How This Lawyer’s New Firm Will Change The Way Young Lawyers Work
Natasha Harrison has set up a new legal boutique firm in London that intends changing the way younger lawyers can play a role in building their careers away from the stuffy humbug of many Big Law practices.
Harrison, who resigned from the leading litigation boutique Boies Schiller last year has opened the doors on her firm Pallas Partners, which intends becoming a major player in the international disputes and litigation field.
Harrison is intent upon creating a law firm that is inclusive and permits lawyers from backgrounds that might not get them into a traditional, white-shoe law firm. People who faced the issues she says she faced when starting her legal career.
She firmly believes that the advantages of hybrid legal work and its flexibility is something that needs to be developed so that lawyers can enjoy their home life along with their work life in accordance with clearly defined expectations of lawyers in today’s world.
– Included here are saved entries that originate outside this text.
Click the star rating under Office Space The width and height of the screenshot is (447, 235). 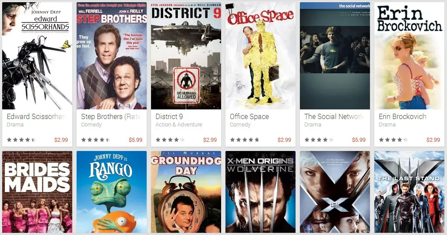(x=245, y=140)
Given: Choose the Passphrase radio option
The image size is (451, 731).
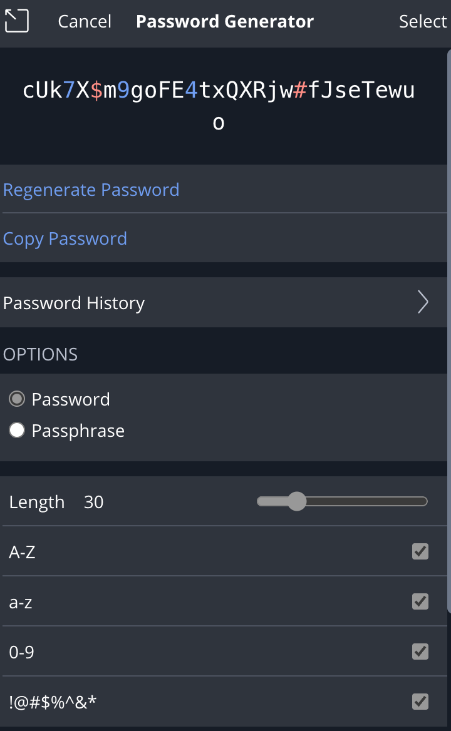Looking at the screenshot, I should pyautogui.click(x=17, y=431).
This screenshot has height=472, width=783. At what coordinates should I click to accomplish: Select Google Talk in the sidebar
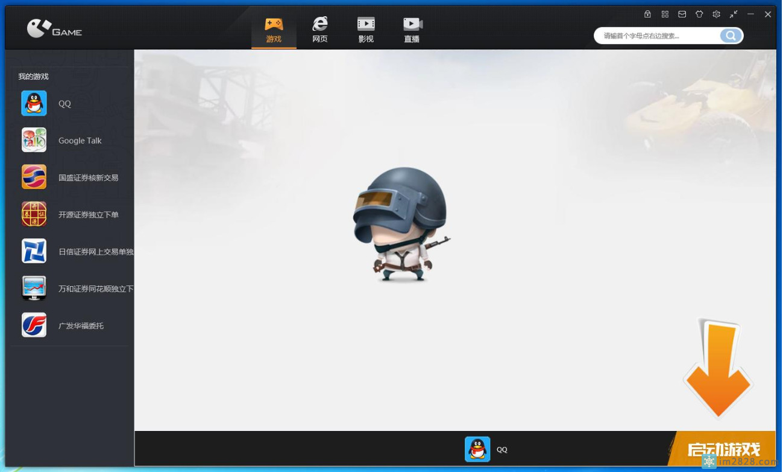pyautogui.click(x=80, y=141)
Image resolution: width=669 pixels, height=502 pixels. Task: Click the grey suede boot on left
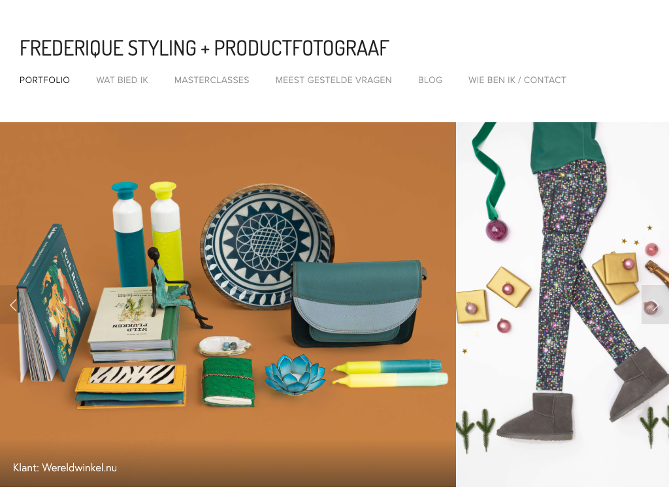point(535,416)
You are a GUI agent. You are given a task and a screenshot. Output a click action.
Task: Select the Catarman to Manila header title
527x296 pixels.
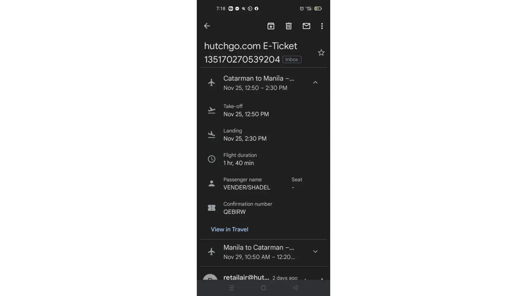point(259,78)
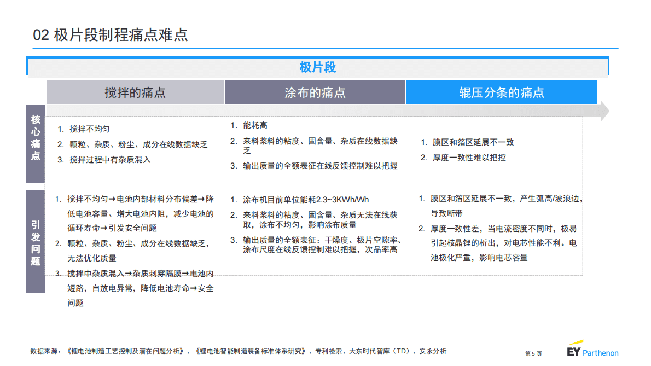Click the 核心痛点 sidebar label
This screenshot has width=651, height=366.
tap(34, 143)
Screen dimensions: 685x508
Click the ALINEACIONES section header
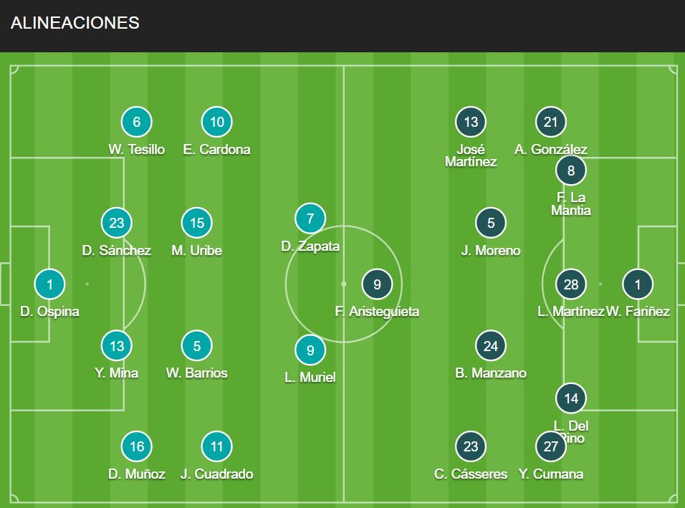(x=75, y=23)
The COVID Law Workplace Change
Natasha Harrison believes she was herself part of ‘the Great Resignation’ – having left her top spot at top firm.
She wants to give lawyers some power back, she told the FT.
“. . [most associates] love the law and want to do good work and get good experience, but they want more than that. but they want more than that. And I think tackling the issues of their generation is one of those things. And that gives them some power back.”
The Associates will still be paid on the Cravath scale, getting up to half a million dollars a year after their eighth year, but with the pro bono requirements (where the firm is devoting five per cent of its resources until 2025 with reduced hours for staff to meet the target), flexibility in work hours and ‘blinded’ recruitment to employ the best, regardless of their school and background.
Key Lessons In Law Career Success
She says that a major leadership lesson she learnt was having a diverse team and “not hiring in the mirror”.
” I made that mistake at the beginning of my career and we ended up with a team purely of feisty young women — not particularly inclusive! That taught me early on how important diversity is and the value of different viewpoints.”